**** Input records ****

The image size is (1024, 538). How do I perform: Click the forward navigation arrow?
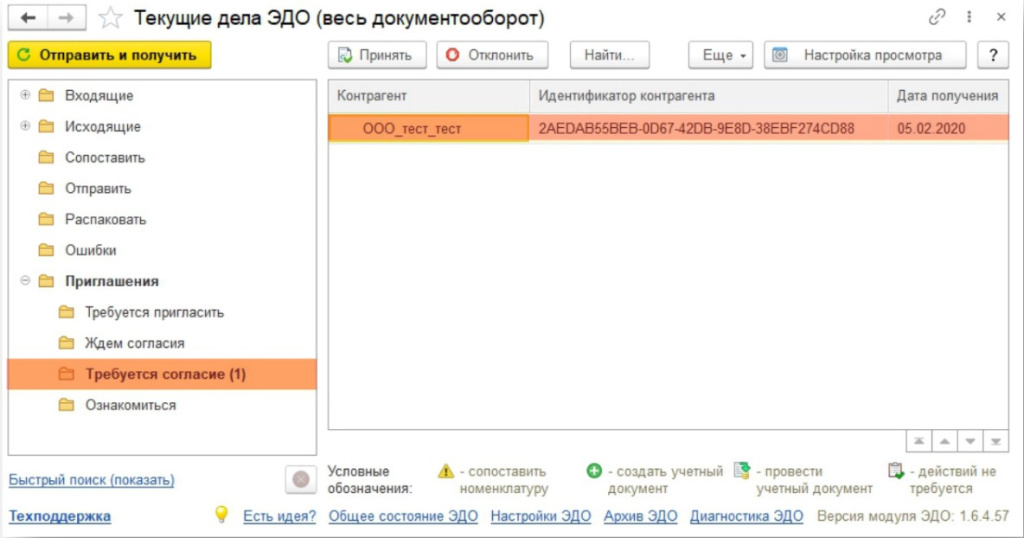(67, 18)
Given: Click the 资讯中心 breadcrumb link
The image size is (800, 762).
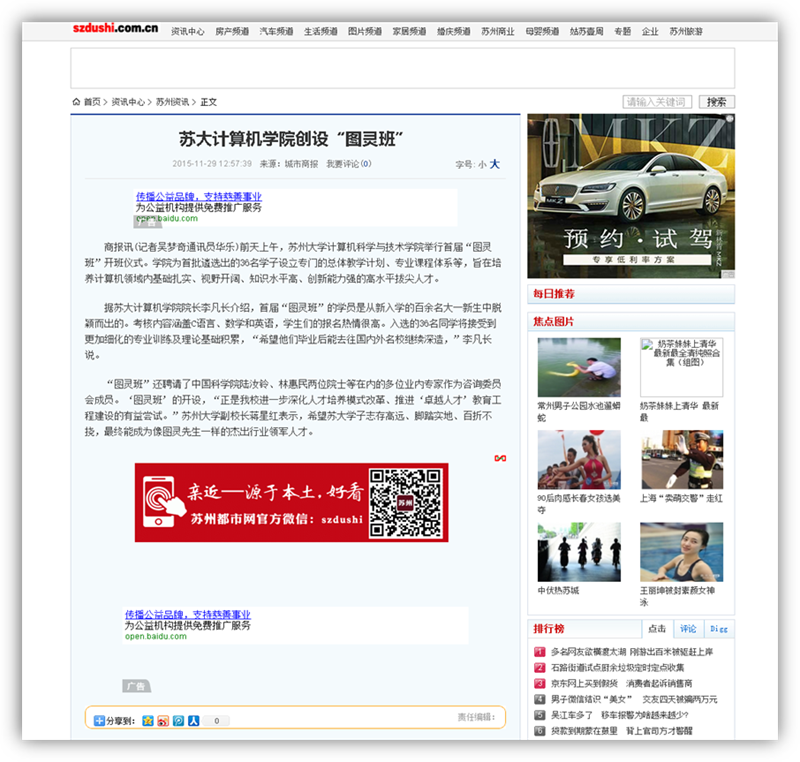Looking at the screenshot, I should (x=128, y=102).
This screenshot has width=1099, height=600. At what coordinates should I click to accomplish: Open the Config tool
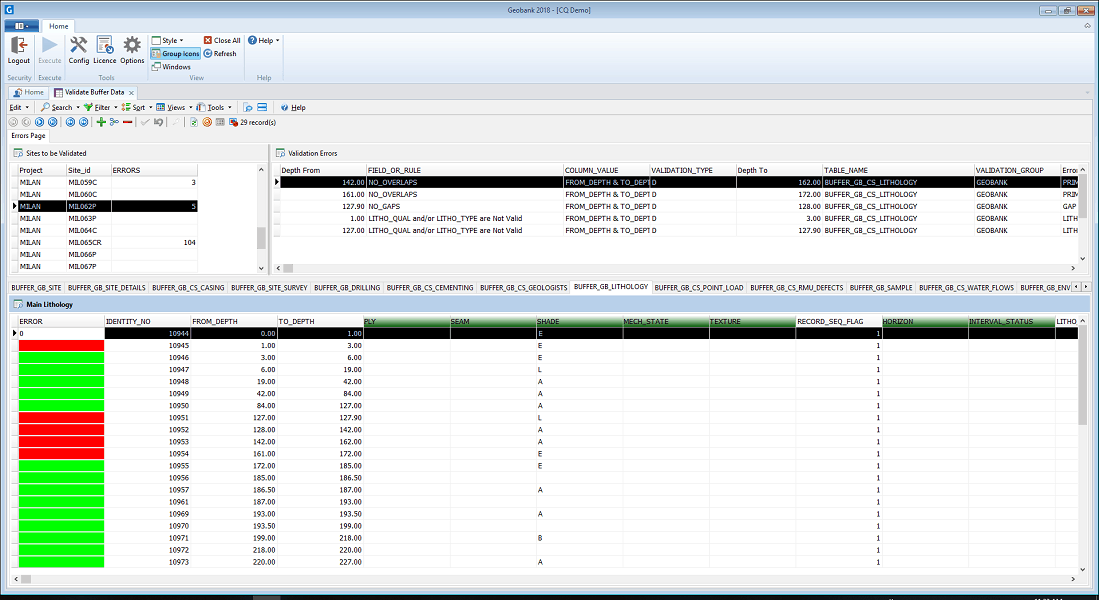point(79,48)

****

Task description:
Return word for word the line bearing "Given: Click the 资讯中心 breadcrumb link" and every later line of the entries, but none of the pictures.

Response below:
Given: Click the 资讯中心 breadcrumb link
The image size is (800, 762).
Looking at the screenshot, I should (x=128, y=102).
This screenshot has width=1099, height=600. At what coordinates should I click to accomplish: Open the Config tool
point(79,48)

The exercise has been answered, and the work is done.